■ EXERCISE DETAILS: Everything from the line with "The width and" to the line with "This screenshot has height=846, width=1535." in the listing below, both lines included, needs to be copied exactly, apart from the pictures.

■ DATASET RECORDS:
.....
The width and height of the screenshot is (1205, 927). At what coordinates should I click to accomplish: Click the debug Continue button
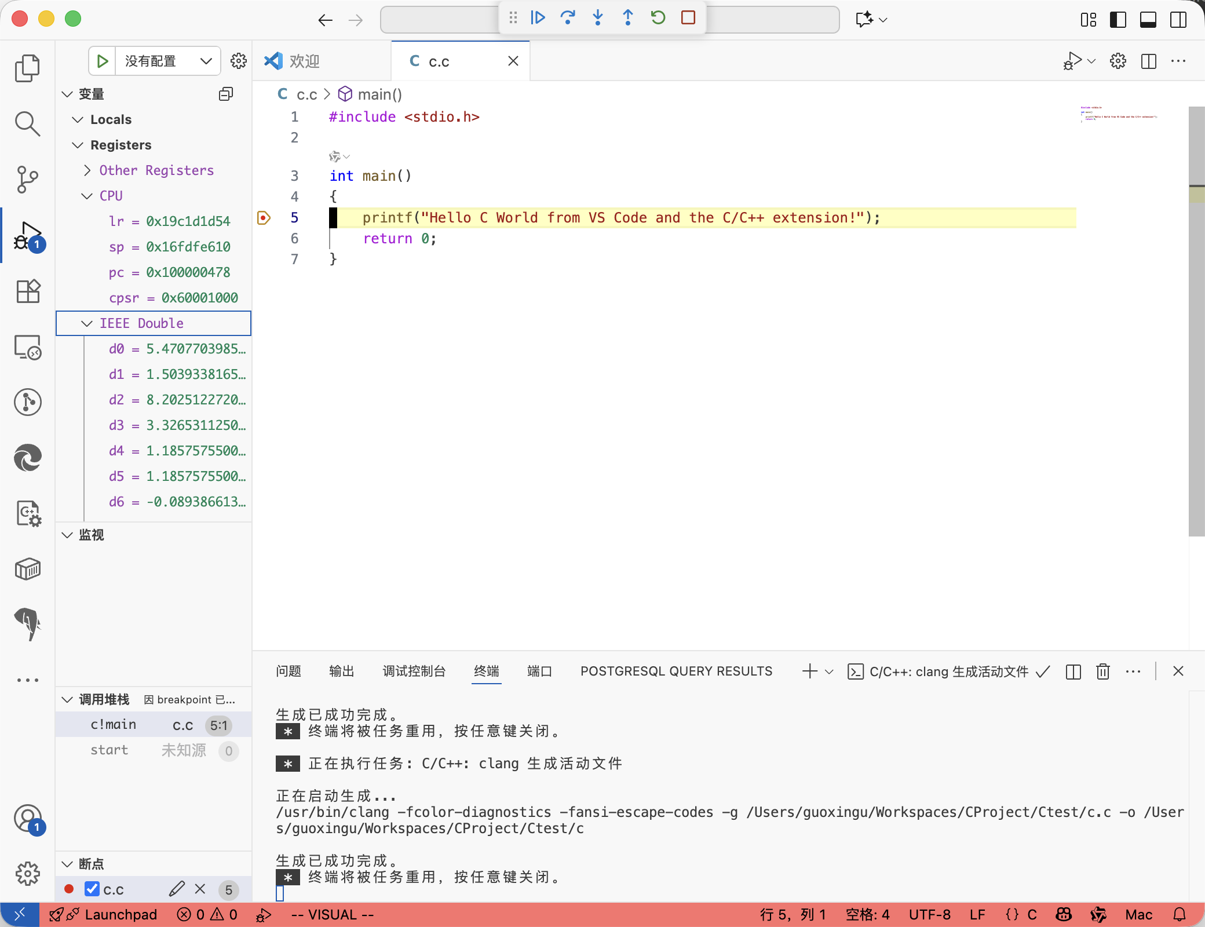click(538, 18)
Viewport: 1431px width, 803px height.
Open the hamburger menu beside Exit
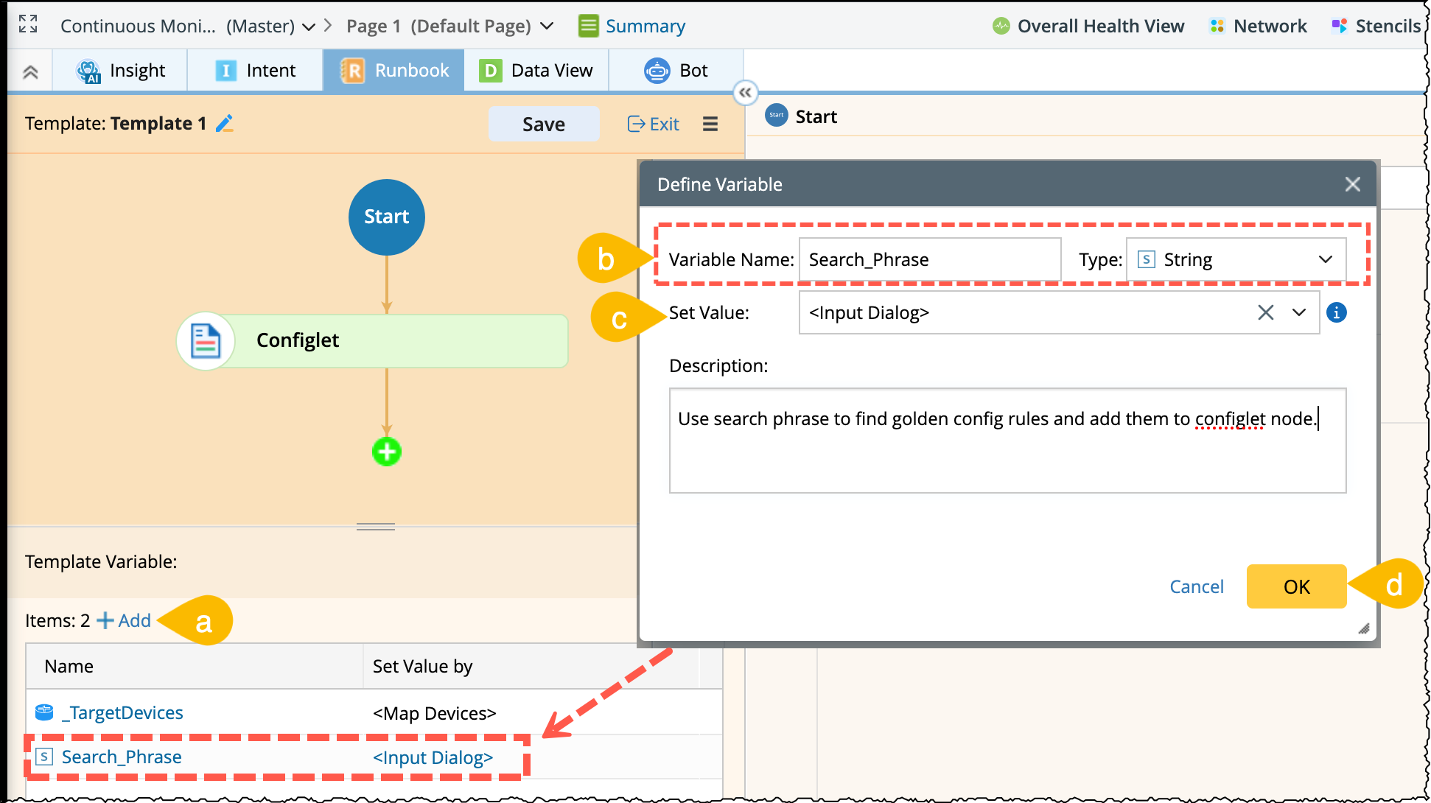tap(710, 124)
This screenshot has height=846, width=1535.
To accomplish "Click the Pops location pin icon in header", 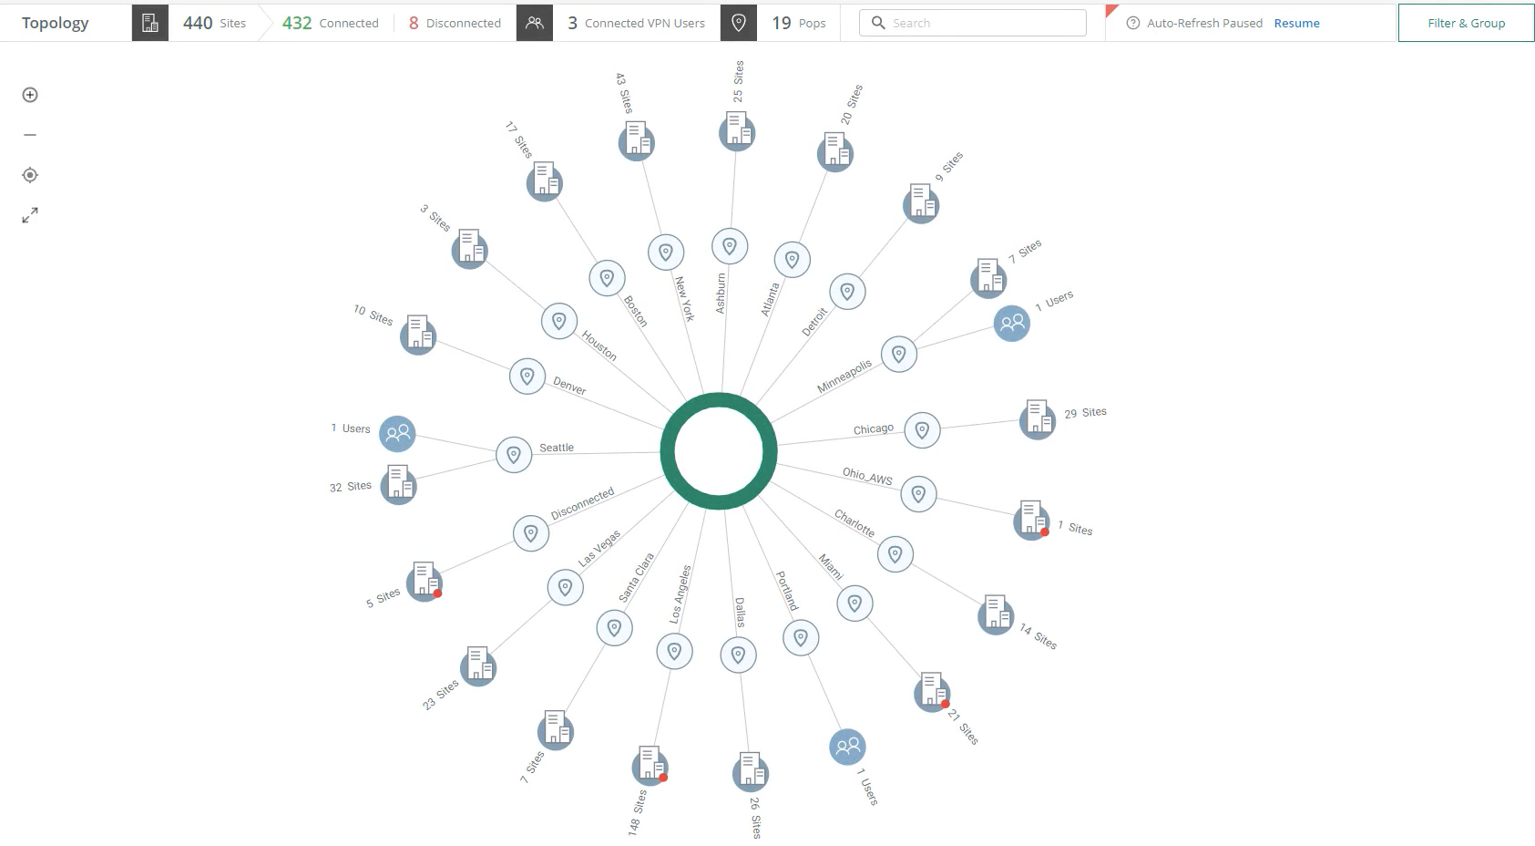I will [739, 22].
.....
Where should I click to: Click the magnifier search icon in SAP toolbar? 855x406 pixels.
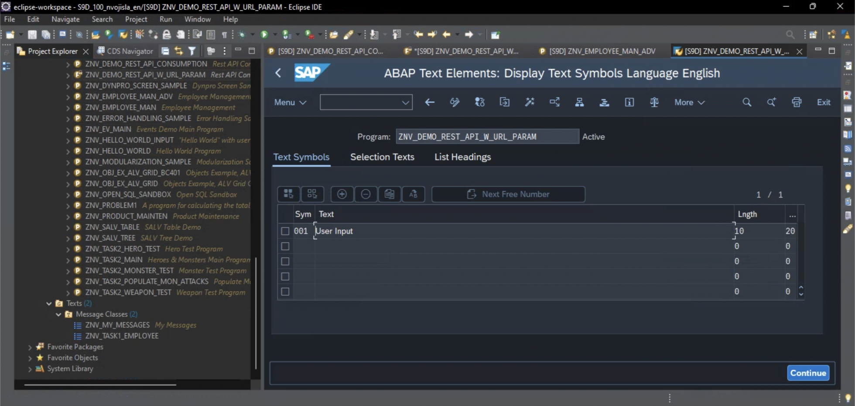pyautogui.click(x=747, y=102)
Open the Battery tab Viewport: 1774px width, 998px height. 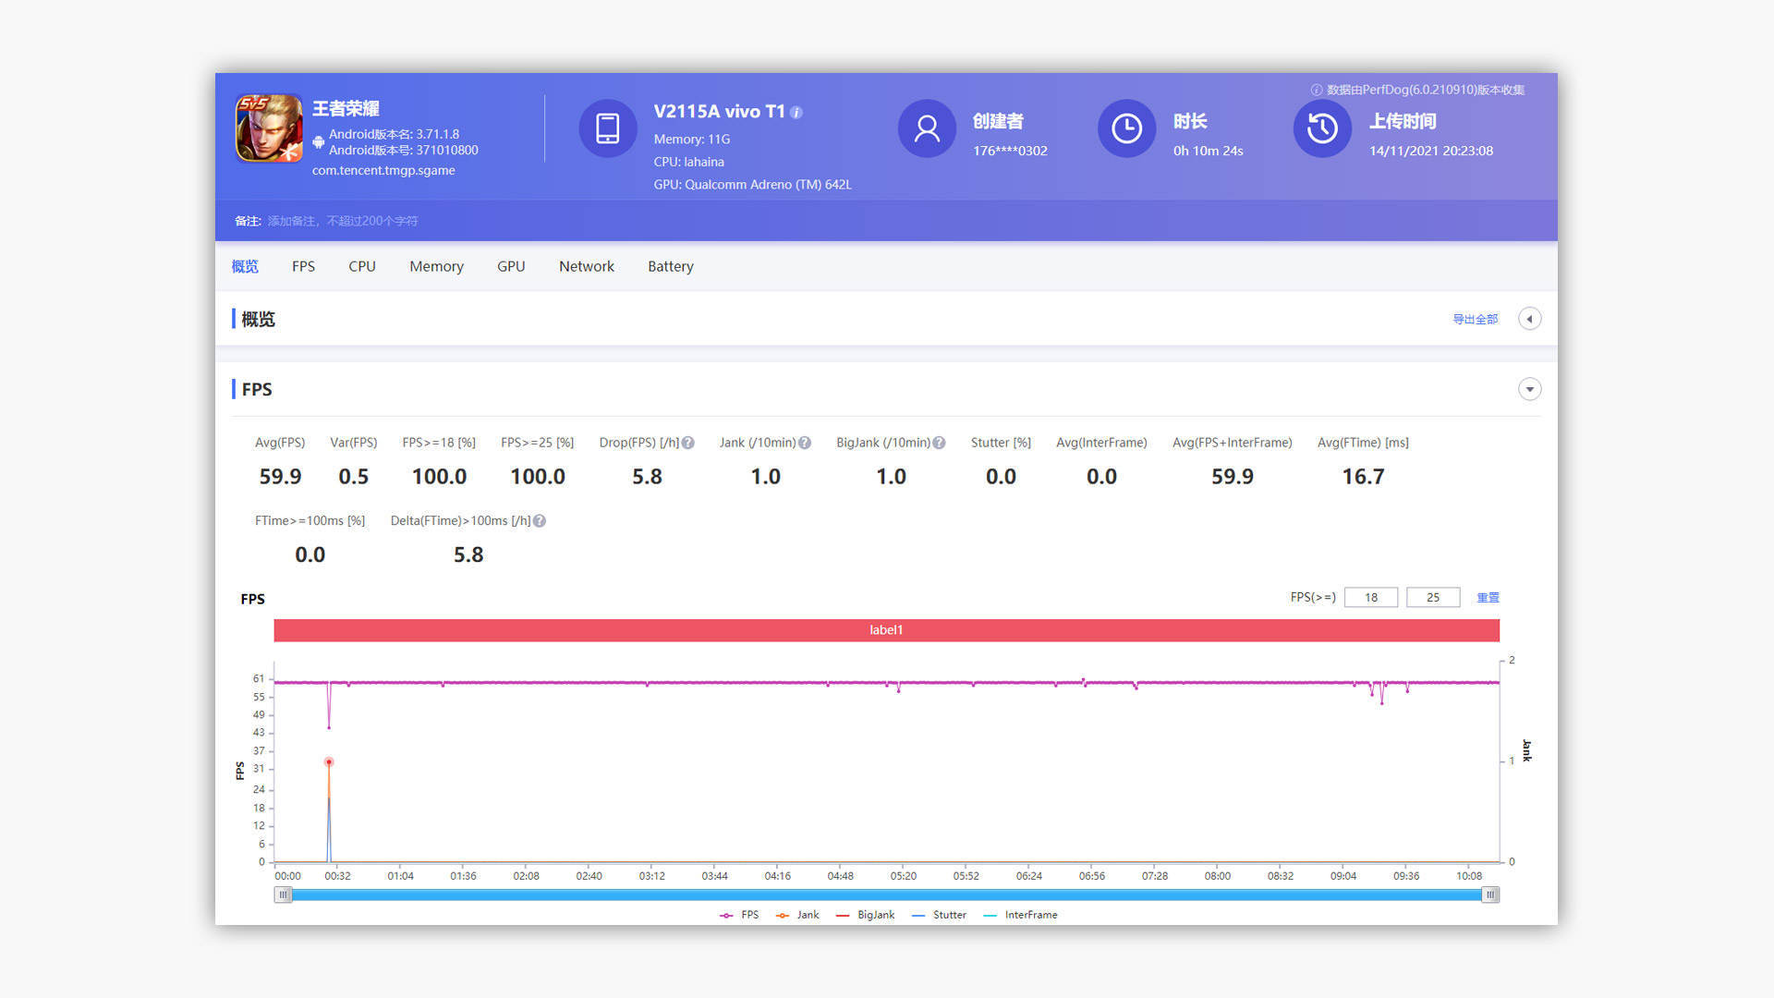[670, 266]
.....
■ FINISHED TASK:
The width and height of the screenshot is (1205, 927). At what coordinates should I click to accomplish: Click the debug Continue button
click(538, 18)
Viewport: 1431px width, 803px height.
Open the hamburger menu beside Exit
tap(710, 124)
This screenshot has height=846, width=1535.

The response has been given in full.